Five market forecasts for digital assets for 2022


    After a significant 2021, another promising year lies ahead as the digital asset ecosystem races towards institutional adoption. The industry is at a crucial turning point and is poised to build on notable milestones that defined 2021. The rapid growth in fundamentals has been driven by the myriad of applications using blockchain technology across all industries. Formerly skeptical institutional investors have seen an emerging ecosystem accelerate into a vibrant economy. In 2022, I expect the following topics to be at the forefront of the market narrative.

    1. Legacy terminology will die a quick death

    Terms like AltCoins, which is used to literally describe anything that is not Bitcoin, will fall by the wayside as more sophisticated capital hits the market. While I believe Bitcoin will continue to grow and appreciate against the dollar, real institutional investors view this exposure not as a macro or beta game, but as an asset allocation to a growing technology spanning a wide range of sectors and industries. This will lead to the adoption of terminology and taxonomies that fit into our existing investment landscape.

    Classification systems, like the one developed by Arca, will educate investors on the intricacies of investing in digital assets, as well as stimulating institutional strategies beyond that categorizing investments as “yes, I do” or “no, I have no exposure to digital assets”. Investors are already exploring how digital assets can fit into their existing framework, and this trend will accelerate in 2022. Investors may not dive deep into the various sectors of the ecosystem right away, but they will top binary engagement.

    2. RIAs and financial advisors will catch up

    The majority of financial advisors have been slow to present their clients with an elaborate digital asset allocation strategy. While those at the wirehouses are likely to continue to lag behind, with more flexibility in their managerial models, asset managers will add active management strategies – including both liquid and venture capital – to their clients’ asset allocations. This will continue to put pressure on banks and the slow moving RIA custodians.

    Wirehouses and larger banks are always slow to adopt changes and new technologies. Adding to the complexity of digital assets is the fact that they are not considered securities and cannot be held in custody by traditional broker-dealers. Regulation of the asset class is inevitable and will ultimately fuel this rising tide further. However, this current period offers a significant opportunity for RIAs and multi-family offices with a more open investment architecture.

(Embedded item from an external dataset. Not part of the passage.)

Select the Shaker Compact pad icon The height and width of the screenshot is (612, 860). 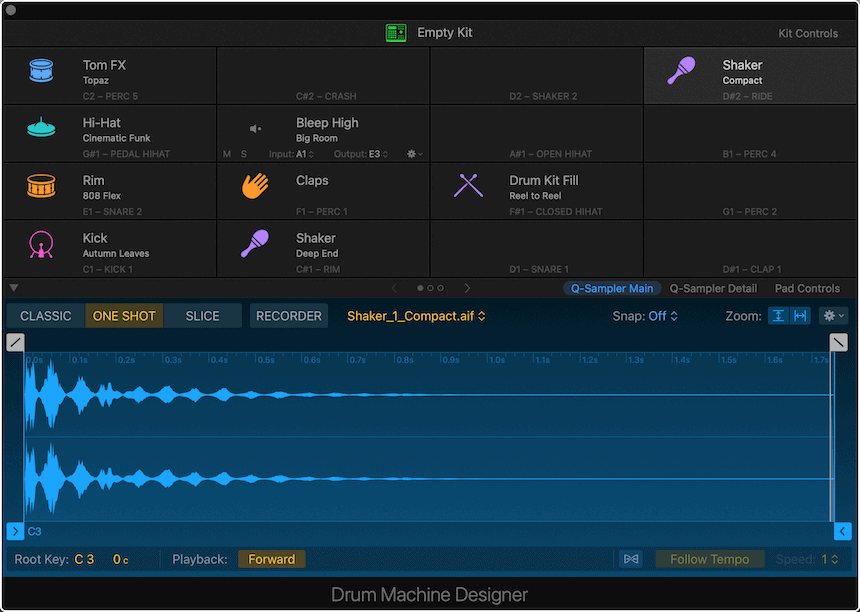(x=682, y=71)
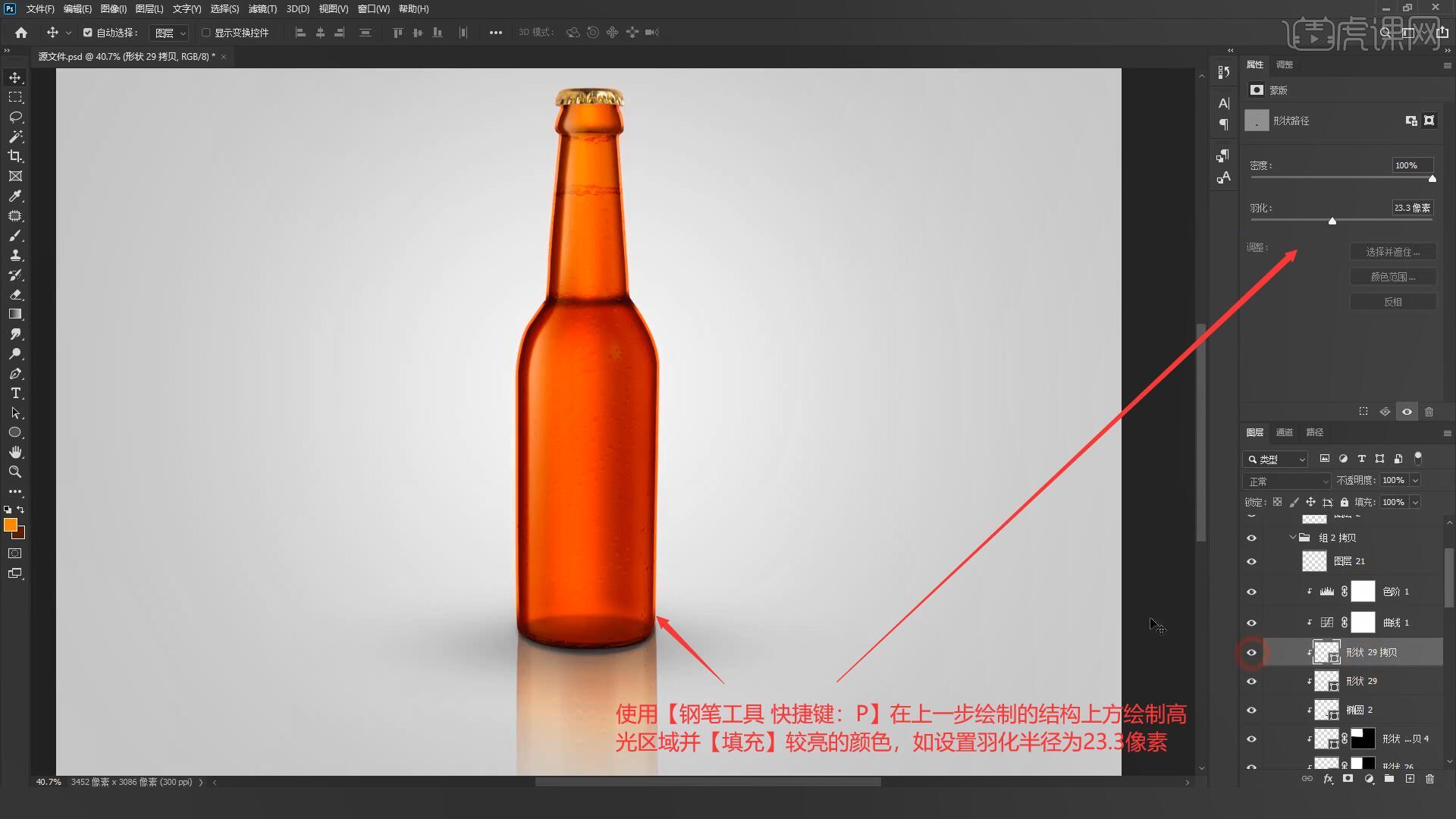The height and width of the screenshot is (819, 1456).
Task: Open the 正常 blend mode dropdown
Action: (1287, 482)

    3. Institutional capital will come to market quickly

    Over the past year we’ve seen headlines pointing to investors buying the most famous digital assets – Bitcoin or Ethereum – and that was a nice story. Behind the scenes, the institutions that manage the vast majority of global investable assets have moved from disinterested to exploratory and, more recently, to a phase of deeper due diligence. We will see the culmination of this diligence as billions of dollars of new capital pour into the digital asset market.

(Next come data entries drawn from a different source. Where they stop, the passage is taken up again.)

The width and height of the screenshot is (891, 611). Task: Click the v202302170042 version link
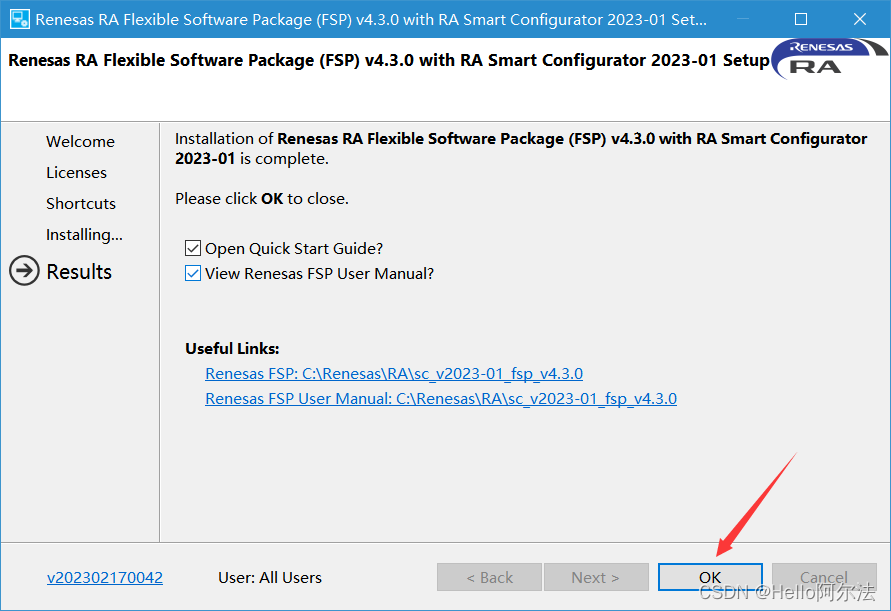pyautogui.click(x=105, y=577)
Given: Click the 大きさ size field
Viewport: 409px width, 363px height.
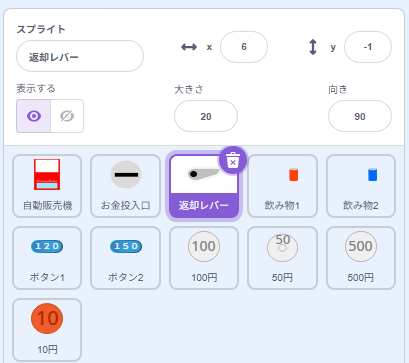Looking at the screenshot, I should tap(206, 116).
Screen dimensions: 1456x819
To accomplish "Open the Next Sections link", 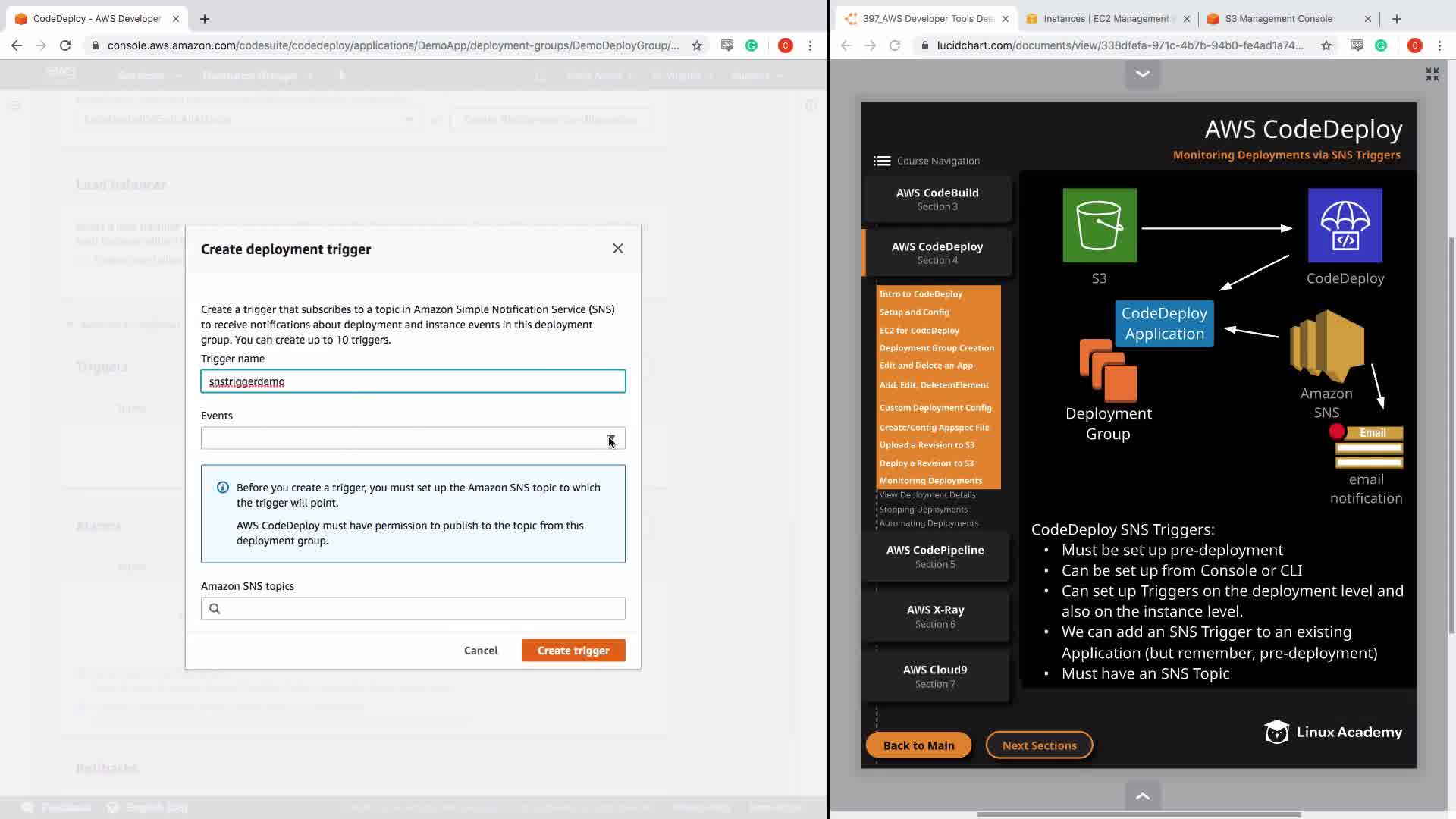I will [1039, 745].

    Annuities are already testing the waters of digital assets. While Texas Association of Public Employee Retirement System-with more than $ 32 billion in AUM – hosted several crypto expert panels at its newest educational forum, the Houston Firefighters’ Relief and Retirement Fund made an initial $ 25 million investment in digital assets. This is the beginning of a rampant trend for 2022. Compared to $ 122 Trillions and $ 327 Trillion market caps for global stocks or real estate, digital assets – with a current market capitalization of 2 trillion US dollars – are only in their infancy.

    4. The bull run in digital assets will continue and intensify

    The next year will serve as further evidence that digital assets are part of a secular change, not a short-term trade. The industry has introduced new, rapidly growing sectors like DeFi, gaming, sports, NFTs, and Web 3.0 – all of which have completely different factors and token economies that add to their returns. Identifying digital assets with real revenues, real cash flows, and real fundamental economic value will raise token prices and increase multipliers to the point that institutional capital will increase its collective consciousness in a rush.

    The familiarity of professional investors with the different options available for digital assets will help them understand how the specific value can be calculated. While a method of valuing digital assets is nowhere near widely accepted, there are many ways to fundamentally value an investment. The assumption that valuing digital assets is impossible will dissolve. Investors will begin to ask detailed questions about business models, sources of income, and risks. As institutional capital enters the market exponentially, the marginal buyer will far outnumber the marginal seller.

    5. Bitcoin’s volatility will decrease

    As more capital flows into the asset class and reliable exchanges pool larger supply and demand flows, Bitcoin’s price volatility will decrease. As institutions start dipping their toes in, the largest and most established digital asset, Bitcoin, is likely to see a disproportionate share of these inflows – at least initially.

    In addition, the derivatives market is for digital assets now exceeds the value of the spot market. Arbitrage relationships between these two markets mean that liquidity is introduced via the futures market in order to reduce the volatility of the spot market. In addition, closing arbitrage opportunities on the various exchanges will also help create a more uniform market and reduce volatility. A significant inflow of wealth combined with an increasingly unified market will help reduce bitcoin volatility in the future.

    Peter Hans is the managing director at Arca.